* Instructions for the task
Print out every entry that follows, exactly as written.

┌─ Records for the exercise

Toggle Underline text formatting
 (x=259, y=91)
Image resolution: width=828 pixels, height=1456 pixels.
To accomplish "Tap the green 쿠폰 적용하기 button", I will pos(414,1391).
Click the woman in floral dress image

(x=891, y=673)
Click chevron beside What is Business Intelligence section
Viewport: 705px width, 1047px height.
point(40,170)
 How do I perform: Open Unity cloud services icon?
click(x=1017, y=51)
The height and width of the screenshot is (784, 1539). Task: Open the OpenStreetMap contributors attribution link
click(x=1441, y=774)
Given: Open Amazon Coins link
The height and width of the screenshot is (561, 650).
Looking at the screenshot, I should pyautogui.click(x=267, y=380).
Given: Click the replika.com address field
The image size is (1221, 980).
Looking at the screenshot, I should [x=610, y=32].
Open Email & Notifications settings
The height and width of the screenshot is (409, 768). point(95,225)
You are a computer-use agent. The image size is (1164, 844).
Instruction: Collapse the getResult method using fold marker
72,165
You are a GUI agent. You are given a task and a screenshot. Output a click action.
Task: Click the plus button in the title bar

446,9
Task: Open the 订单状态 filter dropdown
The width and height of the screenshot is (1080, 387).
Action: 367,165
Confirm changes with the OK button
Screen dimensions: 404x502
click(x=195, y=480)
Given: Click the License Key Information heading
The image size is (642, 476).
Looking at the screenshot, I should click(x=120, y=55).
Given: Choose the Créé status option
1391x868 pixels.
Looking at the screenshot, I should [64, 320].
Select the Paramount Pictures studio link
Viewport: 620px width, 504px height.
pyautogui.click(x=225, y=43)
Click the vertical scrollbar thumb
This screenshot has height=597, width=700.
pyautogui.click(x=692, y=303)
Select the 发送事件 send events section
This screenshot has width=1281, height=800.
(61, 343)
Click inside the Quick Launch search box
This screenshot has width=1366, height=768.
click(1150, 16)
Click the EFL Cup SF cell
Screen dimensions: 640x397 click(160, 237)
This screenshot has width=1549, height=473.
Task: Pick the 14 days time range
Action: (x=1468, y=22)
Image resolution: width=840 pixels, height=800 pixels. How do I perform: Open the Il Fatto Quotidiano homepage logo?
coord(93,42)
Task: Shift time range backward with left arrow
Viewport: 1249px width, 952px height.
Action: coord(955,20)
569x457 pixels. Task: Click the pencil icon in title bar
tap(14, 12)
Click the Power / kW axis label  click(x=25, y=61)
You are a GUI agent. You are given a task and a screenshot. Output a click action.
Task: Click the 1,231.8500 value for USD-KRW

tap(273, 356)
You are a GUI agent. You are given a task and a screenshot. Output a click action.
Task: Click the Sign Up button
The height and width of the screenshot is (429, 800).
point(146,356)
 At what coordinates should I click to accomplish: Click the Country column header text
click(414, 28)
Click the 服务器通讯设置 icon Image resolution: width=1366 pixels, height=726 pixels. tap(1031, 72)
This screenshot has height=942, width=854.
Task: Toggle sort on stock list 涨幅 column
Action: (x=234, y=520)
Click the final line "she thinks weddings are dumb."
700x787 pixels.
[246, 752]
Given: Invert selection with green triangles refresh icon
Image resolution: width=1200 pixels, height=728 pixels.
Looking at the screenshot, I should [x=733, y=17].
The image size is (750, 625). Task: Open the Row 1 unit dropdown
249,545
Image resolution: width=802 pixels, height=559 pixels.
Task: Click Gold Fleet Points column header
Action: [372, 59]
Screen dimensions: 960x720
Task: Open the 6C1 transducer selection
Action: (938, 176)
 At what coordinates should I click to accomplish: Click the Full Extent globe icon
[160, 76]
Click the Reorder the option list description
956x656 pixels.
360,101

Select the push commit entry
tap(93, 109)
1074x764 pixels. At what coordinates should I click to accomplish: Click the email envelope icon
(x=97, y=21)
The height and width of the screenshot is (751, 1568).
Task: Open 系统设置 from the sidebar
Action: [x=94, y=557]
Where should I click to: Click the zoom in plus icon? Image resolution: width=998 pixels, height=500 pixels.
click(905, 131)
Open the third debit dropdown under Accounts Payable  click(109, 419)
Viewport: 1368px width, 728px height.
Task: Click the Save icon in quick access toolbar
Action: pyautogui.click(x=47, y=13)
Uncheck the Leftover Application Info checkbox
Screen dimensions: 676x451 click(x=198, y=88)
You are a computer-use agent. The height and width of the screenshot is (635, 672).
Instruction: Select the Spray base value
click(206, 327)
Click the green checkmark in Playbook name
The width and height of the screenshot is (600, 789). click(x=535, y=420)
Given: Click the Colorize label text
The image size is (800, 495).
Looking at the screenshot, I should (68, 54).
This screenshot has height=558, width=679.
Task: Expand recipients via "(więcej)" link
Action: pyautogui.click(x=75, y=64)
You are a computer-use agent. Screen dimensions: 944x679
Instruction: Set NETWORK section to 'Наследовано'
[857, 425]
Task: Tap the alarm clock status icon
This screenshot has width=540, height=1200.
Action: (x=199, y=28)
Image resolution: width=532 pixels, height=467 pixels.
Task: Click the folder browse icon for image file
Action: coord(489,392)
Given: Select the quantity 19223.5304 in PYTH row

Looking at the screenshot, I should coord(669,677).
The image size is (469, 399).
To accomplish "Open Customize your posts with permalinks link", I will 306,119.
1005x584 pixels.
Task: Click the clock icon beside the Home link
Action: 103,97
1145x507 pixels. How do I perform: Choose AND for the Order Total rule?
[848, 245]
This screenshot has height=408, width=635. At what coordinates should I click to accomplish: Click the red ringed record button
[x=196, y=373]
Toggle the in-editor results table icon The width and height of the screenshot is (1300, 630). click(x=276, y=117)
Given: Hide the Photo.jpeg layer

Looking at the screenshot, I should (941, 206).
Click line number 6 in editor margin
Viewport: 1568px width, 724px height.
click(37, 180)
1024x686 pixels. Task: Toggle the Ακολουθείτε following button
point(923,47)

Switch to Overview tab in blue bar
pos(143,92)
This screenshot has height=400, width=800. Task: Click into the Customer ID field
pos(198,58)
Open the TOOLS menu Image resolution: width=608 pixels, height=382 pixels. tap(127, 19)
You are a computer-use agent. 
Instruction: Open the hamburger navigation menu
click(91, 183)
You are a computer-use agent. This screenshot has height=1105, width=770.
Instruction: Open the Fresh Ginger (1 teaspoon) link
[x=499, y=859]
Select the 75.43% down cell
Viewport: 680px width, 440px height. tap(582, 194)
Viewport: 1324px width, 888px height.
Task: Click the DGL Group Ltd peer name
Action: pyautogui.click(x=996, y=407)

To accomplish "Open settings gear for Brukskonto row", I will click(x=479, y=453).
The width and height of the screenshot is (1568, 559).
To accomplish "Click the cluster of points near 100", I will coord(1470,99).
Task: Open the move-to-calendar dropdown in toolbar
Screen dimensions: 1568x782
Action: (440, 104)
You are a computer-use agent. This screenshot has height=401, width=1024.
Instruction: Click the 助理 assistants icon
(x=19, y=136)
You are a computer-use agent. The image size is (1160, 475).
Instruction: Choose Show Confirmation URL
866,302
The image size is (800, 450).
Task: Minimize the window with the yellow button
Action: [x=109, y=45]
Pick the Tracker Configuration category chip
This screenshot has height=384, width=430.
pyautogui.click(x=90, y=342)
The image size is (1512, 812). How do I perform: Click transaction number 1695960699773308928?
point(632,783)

└─

* Task response
Toggle Underline text formatting
 (x=259, y=91)
Image resolution: width=828 pixels, height=1456 pixels.
To accomplish "Tap the green 쿠폰 적용하기 button", I will pos(414,1391).
Click the woman in floral dress image

(x=891, y=673)
Click chevron beside What is Business Intelligence section
Viewport: 705px width, 1047px height.
point(40,170)
 How do I perform: Open Unity cloud services icon?
click(x=1017, y=51)
The height and width of the screenshot is (784, 1539). Task: Open the OpenStreetMap contributors attribution link
click(x=1441, y=774)
Given: Open Amazon Coins link
The height and width of the screenshot is (561, 650).
Looking at the screenshot, I should pyautogui.click(x=267, y=380).
Given: Click the replika.com address field
The image size is (1221, 980).
Looking at the screenshot, I should [x=610, y=32].
Open Email & Notifications settings
The height and width of the screenshot is (409, 768). point(95,225)
You are a computer-use agent. The image size is (1164, 844).
Instruction: Collapse the getResult method using fold marker
72,165
You are a GUI agent. You are given a task and a screenshot. Output a click action.
Task: Click the plus button in the title bar

446,9
Task: Open the 订单状态 filter dropdown
The width and height of the screenshot is (1080, 387).
Action: 367,165
Confirm changes with the OK button
Screen dimensions: 404x502
click(x=195, y=480)
Given: Click the License Key Information heading
The image size is (642, 476).
Looking at the screenshot, I should click(x=120, y=55).
Given: Choose the Créé status option
1391x868 pixels.
Looking at the screenshot, I should [64, 320].
Select the Paramount Pictures studio link
Viewport: 620px width, 504px height.
pyautogui.click(x=225, y=43)
Click the vertical scrollbar thumb
This screenshot has height=597, width=700.
pyautogui.click(x=692, y=303)
Select the 发送事件 send events section
This screenshot has width=1281, height=800.
(61, 343)
Click inside the Quick Launch search box
This screenshot has width=1366, height=768.
click(1150, 16)
Click the EFL Cup SF cell
Screen dimensions: 640x397 click(160, 237)
This screenshot has width=1549, height=473.
Task: Pick the 14 days time range
Action: (x=1468, y=22)
Image resolution: width=840 pixels, height=800 pixels. How do I perform: Open the Il Fatto Quotidiano homepage logo?
coord(93,42)
Task: Shift time range backward with left arrow
Viewport: 1249px width, 952px height.
Action: coord(955,20)
569x457 pixels. Task: Click the pencil icon in title bar
tap(14, 12)
Click the Power / kW axis label  click(x=25, y=61)
You are a GUI agent. You are given a task and a screenshot. Output a click action.
Task: Click the 1,231.8500 value for USD-KRW

tap(273, 356)
You are a GUI agent. You are given a task and a screenshot. Output a click action.
Task: Click the Sign Up button
The height and width of the screenshot is (429, 800).
point(146,356)
 At what coordinates should I click to accomplish: Click the Country column header text
click(414, 28)
Click the 服务器通讯设置 icon Image resolution: width=1366 pixels, height=726 pixels. tap(1031, 72)
This screenshot has height=942, width=854.
Task: Toggle sort on stock list 涨幅 column
Action: (x=234, y=520)
Click the final line "she thinks weddings are dumb."
700x787 pixels.
[246, 752]
Given: Invert selection with green triangles refresh icon
Image resolution: width=1200 pixels, height=728 pixels.
Looking at the screenshot, I should [x=733, y=17].
The image size is (750, 625). Task: Open the Row 1 unit dropdown
249,545
Image resolution: width=802 pixels, height=559 pixels.
Task: Click Gold Fleet Points column header
Action: [372, 59]
Screen dimensions: 960x720
Task: Open the 6C1 transducer selection
Action: (938, 176)
 At what coordinates should I click to accomplish: Click the Full Extent globe icon
[160, 76]
Click the Reorder the option list description
956x656 pixels.
360,101

Select the push commit entry
tap(93, 109)
1074x764 pixels. At what coordinates should I click to accomplish: Click the email envelope icon
(x=97, y=21)
The height and width of the screenshot is (751, 1568).
Task: Open 系统设置 from the sidebar
Action: [x=94, y=557]
Where should I click to: Click the zoom in plus icon? Image resolution: width=998 pixels, height=500 pixels.
click(905, 131)
Open the third debit dropdown under Accounts Payable  click(109, 419)
Viewport: 1368px width, 728px height.
Task: Click the Save icon in quick access toolbar
Action: pyautogui.click(x=47, y=13)
Uncheck the Leftover Application Info checkbox
Screen dimensions: 676x451 click(x=198, y=88)
You are a computer-use agent. The height and width of the screenshot is (635, 672).
Instruction: Select the Spray base value
click(206, 327)
Click the green checkmark in Playbook name
The width and height of the screenshot is (600, 789). click(x=535, y=420)
Given: Click the Colorize label text
The image size is (800, 495).
Looking at the screenshot, I should (68, 54).
This screenshot has height=558, width=679.
Task: Expand recipients via "(więcej)" link
Action: pyautogui.click(x=75, y=64)
You are a computer-use agent. Screen dimensions: 944x679
Instruction: Set NETWORK section to 'Наследовано'
[857, 425]
Task: Tap the alarm clock status icon
This screenshot has width=540, height=1200.
Action: (x=199, y=28)
Image resolution: width=532 pixels, height=467 pixels.
Task: Click the folder browse icon for image file
Action: coord(489,392)
Given: Select the quantity 19223.5304 in PYTH row

Looking at the screenshot, I should coord(669,677).
The image size is (469, 399).
To accomplish "Open Customize your posts with permalinks link", I will 306,119.
1005x584 pixels.
Task: Click the clock icon beside the Home link
Action: 103,97
1145x507 pixels. How do I perform: Choose AND for the Order Total rule?
[848, 245]
This screenshot has height=408, width=635. At what coordinates should I click to accomplish: Click the red ringed record button
[x=196, y=373]
Toggle the in-editor results table icon The width and height of the screenshot is (1300, 630). click(x=276, y=117)
Given: Hide the Photo.jpeg layer

Looking at the screenshot, I should (941, 206).
Click line number 6 in editor margin
Viewport: 1568px width, 724px height.
click(37, 180)
1024x686 pixels. Task: Toggle the Ακολουθείτε following button
point(923,47)

Switch to Overview tab in blue bar
pos(143,92)
This screenshot has height=400, width=800. Task: Click into the Customer ID field
pos(198,58)
Open the TOOLS menu Image resolution: width=608 pixels, height=382 pixels. tap(127, 19)
You are a computer-use agent. 
Instruction: Open the hamburger navigation menu
click(91, 183)
You are a computer-use agent. This screenshot has height=1105, width=770.
Instruction: Open the Fresh Ginger (1 teaspoon) link
[x=499, y=859]
Select the 75.43% down cell
Viewport: 680px width, 440px height. tap(582, 194)
Viewport: 1324px width, 888px height.
Task: Click the DGL Group Ltd peer name
Action: pyautogui.click(x=996, y=407)

To accomplish "Open settings gear for Brukskonto row", I will click(x=479, y=453).
The width and height of the screenshot is (1568, 559).
To accomplish "Click the cluster of points near 100", I will coord(1470,99).
Task: Open the move-to-calendar dropdown in toolbar
Screen dimensions: 1568x782
Action: (440, 104)
You are a computer-use agent. This screenshot has height=401, width=1024.
Instruction: Click the 助理 assistants icon
(x=19, y=136)
You are a computer-use agent. The image size is (1160, 475).
Instruction: Choose Show Confirmation URL
866,302
The image size is (800, 450).
Task: Minimize the window with the yellow button
Action: [x=109, y=45]
Pick the Tracker Configuration category chip
This screenshot has height=384, width=430.
pyautogui.click(x=90, y=342)
The image size is (1512, 812). How do I perform: Click transaction number 1695960699773308928?
point(632,783)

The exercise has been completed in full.